2. Improving sexual & reproductive health and HIV health outcomes
Priorities:
- reduce avoidable HIV deaths, ill health and onward HIV transmission by cutting late HIV diagnosis
- reduce the high numbers with Chlamydia by screening young people
- cut the numbers with other STIs, including gonorrhoea and genital warts
- fewer births to young women
Being able to see a clinic within 48 hours is critical.
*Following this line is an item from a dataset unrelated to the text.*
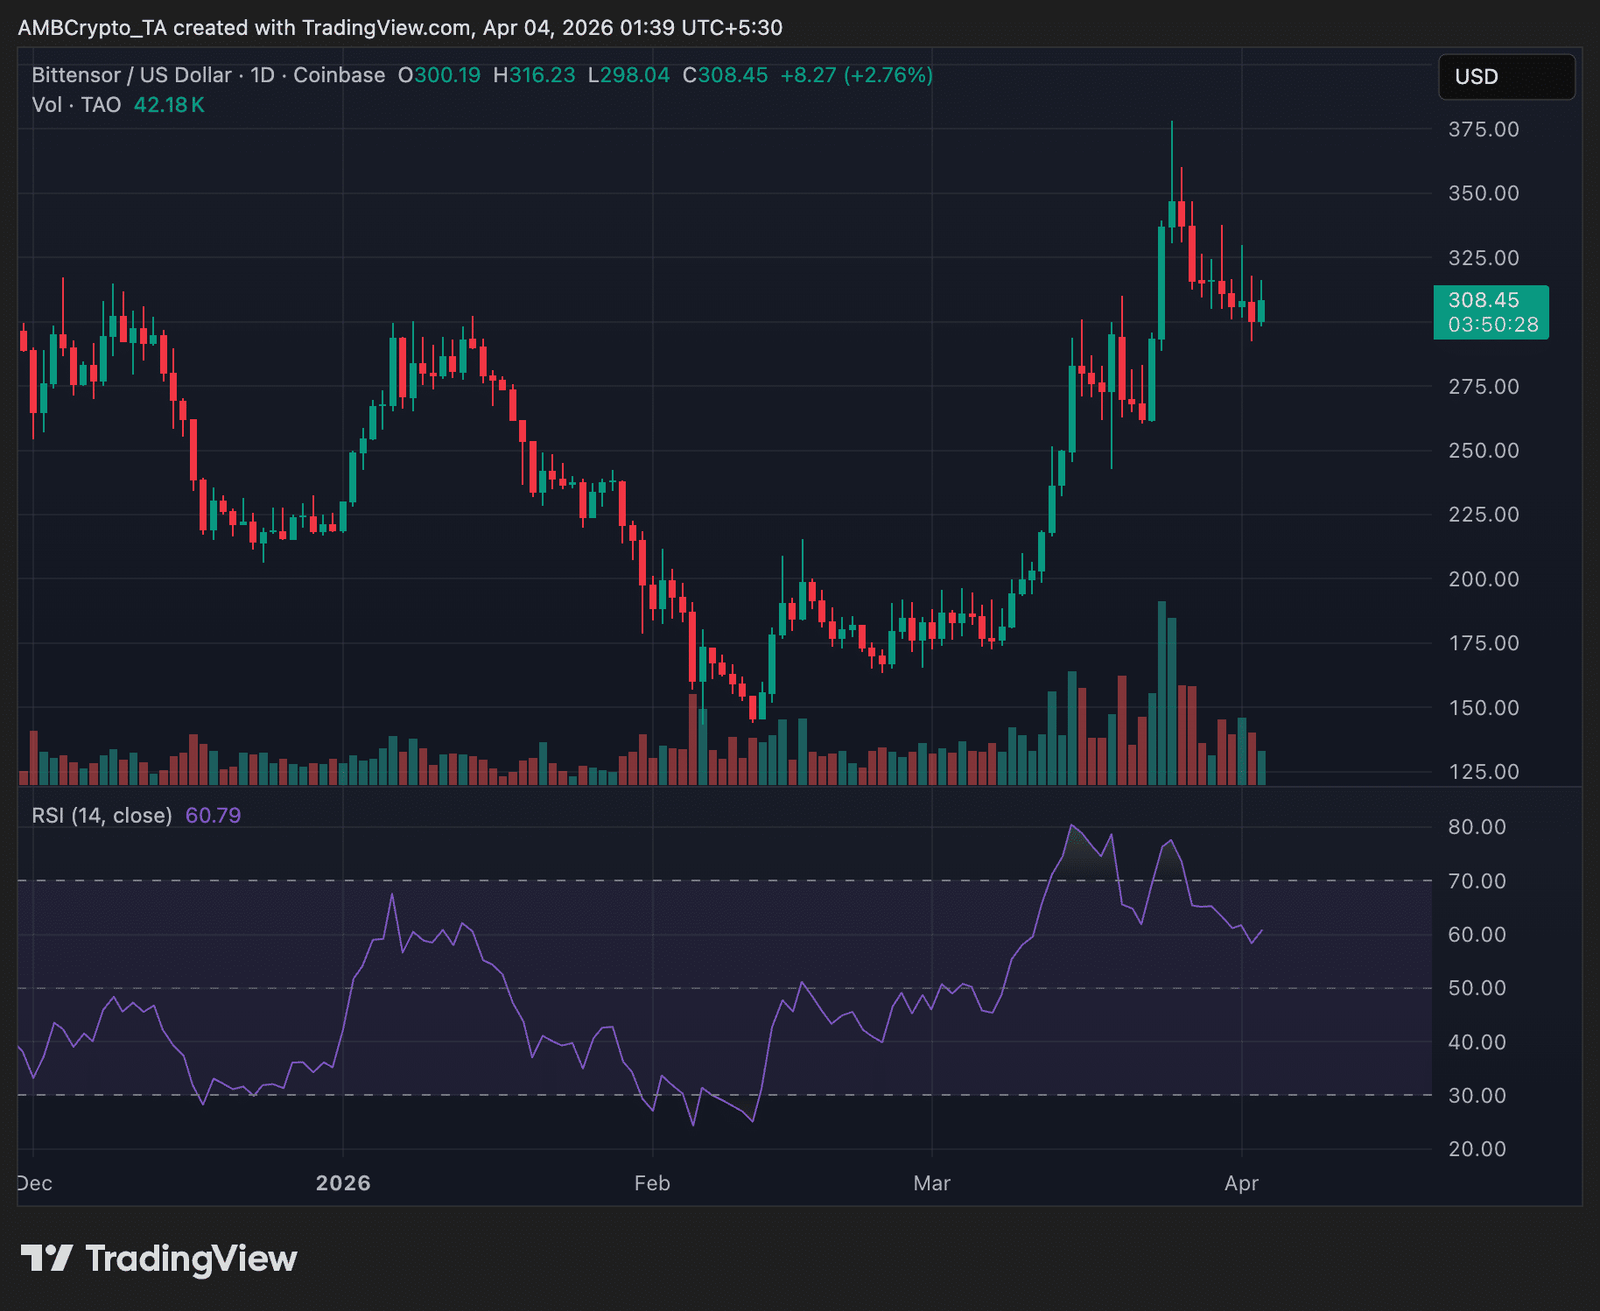Viewport: 1600px width, 1311px height.
Task: Open the USD currency selector
Action: (1506, 77)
There is strong evidence that open access to sexual health services within 48 hours is crucial to controlling STIs.
3. What needs to be done
Support people to take responsibility for their sexual behaviour, through:
- local and national public health programmes that influence positive behaviour change
- improved Sex & Relationships Education in schools and in the home
- providing education and information for those attending sexual health services
- access to sexual health vaccination and screening programmes
- access to good quality, evidence based sexual health information and advice services
- encouragement to contribute actively to both the management of their own sexual health and wellbeing and to the reshaping of community and social norms.
Transform sexual & reproductive health and HIV services by:
- ensuring that effective, quality services are cost effective by better linking into community health and primary care services
- ensuring that all services are part of a local clinical network for the best care
- joining sexual health and reproductive healthcare so that people use both at once
- encouraging self management
- offering more choice of services
- 48 hour access to treatment and care so people get the level and quality of care they need
- ensuring health staff are well skilled and trained.
Effective leadership and commissioning by ensuring:
- sufficiently skilled commissioners working within a consistent framework of service standards and outcomes
- proper coordination of commissioning for sexual & reproductive health & HIV
- services across the National Commissioning Board, GP commissioners and Local Authorities; this should ensure that services are commissioned at the most appropriate level in the new NHS system
- high calibre leadership from those individuals and organisations responsible for commissioning
- national leadership and comprehensive independent public health surveillance.
4. The cost of NOT improving sexual health & HIV
- the economic cost to the country of more STIs, HIV and unintended pregnancies
- the human cost as people suffer from avoidable infections, illness, premature mortality and from unintended pregnancies
- the social cost of poor sexual health harming communities that already have poorer health.
We want better Public Health
It is not surprising that a government survey in 2010 found that the public iin England rate sexual health as one of our three most important public health priorities.
The real challenge and opportunity is for Government, civil society and the public to work together, as part of the ‘Big Society,’ to make this a reality.